Un zeste de pêché, donc... Avec A Touch of Sin, Jia Zhangke éclabousse la mosaïque chinoise de ce cocktail hybride et imbuvable d'autoritarisme communiste, de pression sociale et de capitalisme débridé. En quatre temps, quatre mouvements, la caméra filme des individus à bout, à commencer par ce mineur à la gâchette facile ulcéré par la corruption des dirigeants de son village. A l'autre bout du pays, un travailleur migrant trompe l'ennui que lui inspire son épouse en jouant les tireurs fous.
Le sabre aussi fait des étincelles, surtout lorsque l'hôtesse d'accueil d'un sauna se fait enquiquiner par des clients insupportables de vulgarité et d'agressivité. Il y a enfin ce jeune ouvrier qui tente d'échapper au travail à la chaîne dans le textile. Il finira par se suicider après une romance mort-née avec une prostituée dans un bordel où les filles se relookent en gardes rouges pour exciter les hommes d'affaires... Mis en scène de main de maître et travaillé par de très subtils enchevêtrements entre les quatre histoires racontées, A Touch of Sin est le portrait effrayant d'un pays qui ne sait plus donner sens à son évolution. Seules surnagent des résistances individuelles, des errances intimes et des sensibilités exacerbées que Jia Zhangke brosse avec des qualités de coeur qui rendent encore plus accablantes les nouvelles réalités chinoises.

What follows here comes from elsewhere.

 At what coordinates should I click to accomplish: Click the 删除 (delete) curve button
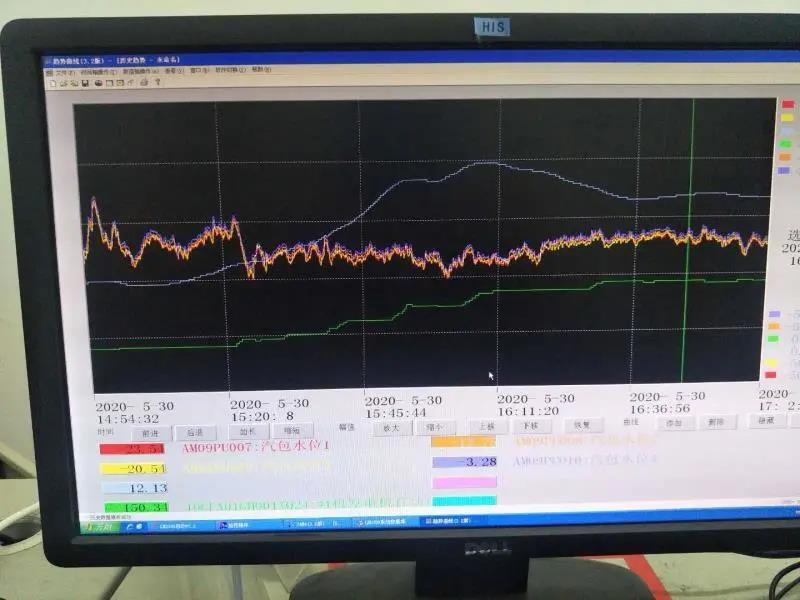click(717, 422)
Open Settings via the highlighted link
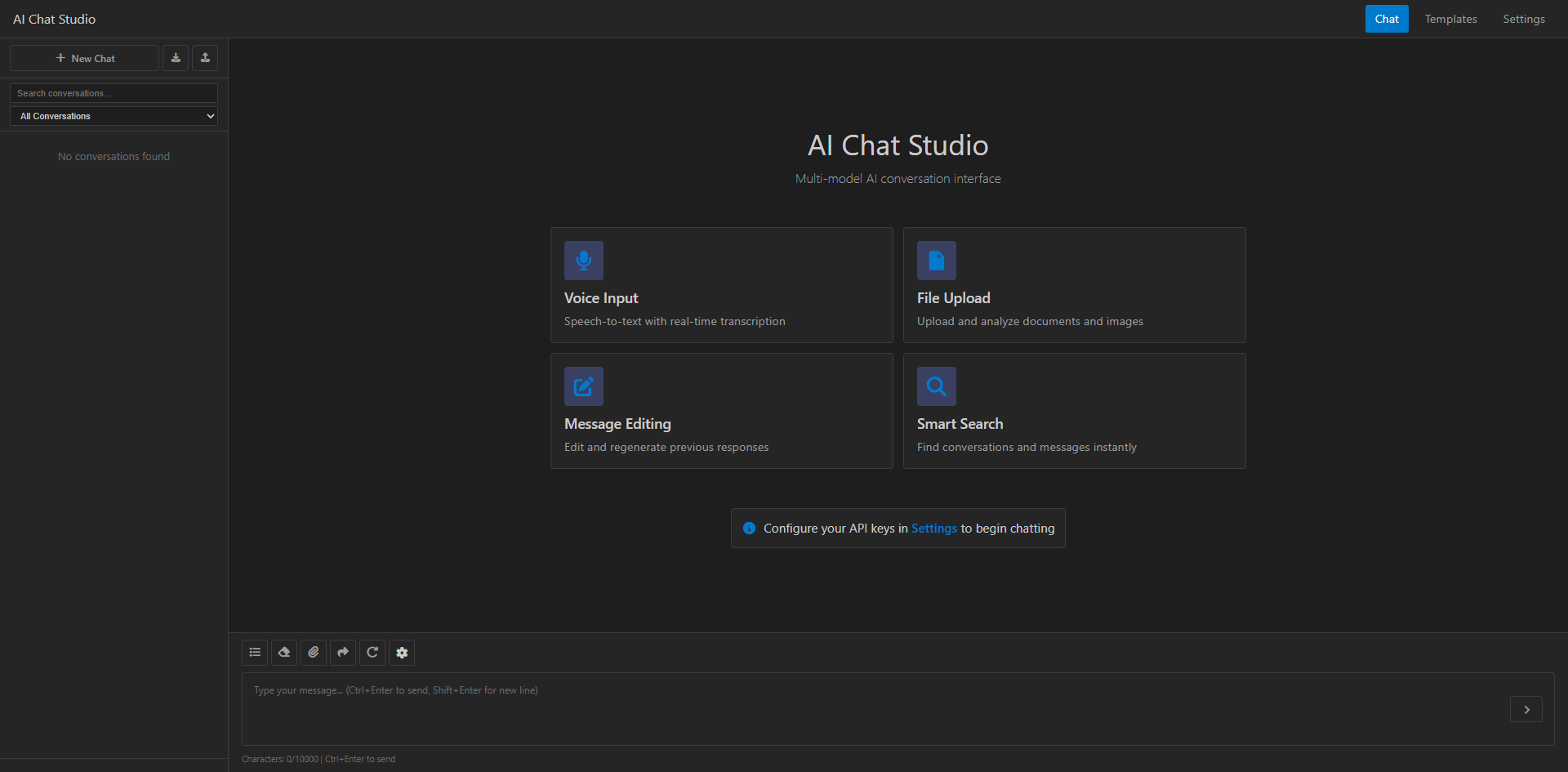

On n'en dira pas autant, malheureusement, de ce Tel père, tel fils dont la trame reprend grossièrement le pitch de La Vie est un long fleuve tranquille. Deux couples que tout sépare sur le plan matériel récupèrent ainsi leur enfant biologique six ans après un malencontreux échange de bébé à l'hôpital. Une occasion rêvée, pour le réalisateur japonais Kore-eda, de faire son tri entre les bons et les méchants jusqu'à s'acharner sur le personnage d'un père architecte bourré de fric, travaillant trop et incapable d'avoir des idées ouvertes sur ce qu'est une vraie filiation. A contrario, chez les "Groseille" nippons tout n'est, évidemment, qu'épanouissement, authenticité et nirvana juvénile façon L'Île aux Enfants. Deux scènes absolument magnifiques, l'une près d'une rivière, l'autre sous la forme d'un long travelling à la toute fin du film, montrent cependant à quel point la douceur d'une caméra peut sauver un scénario des plus convenus.
A Touch of Sin, de Jia Zangke (le film est sorti hier), Tel père, tel fils, de Kore-eda (Sortie le 25 décembre)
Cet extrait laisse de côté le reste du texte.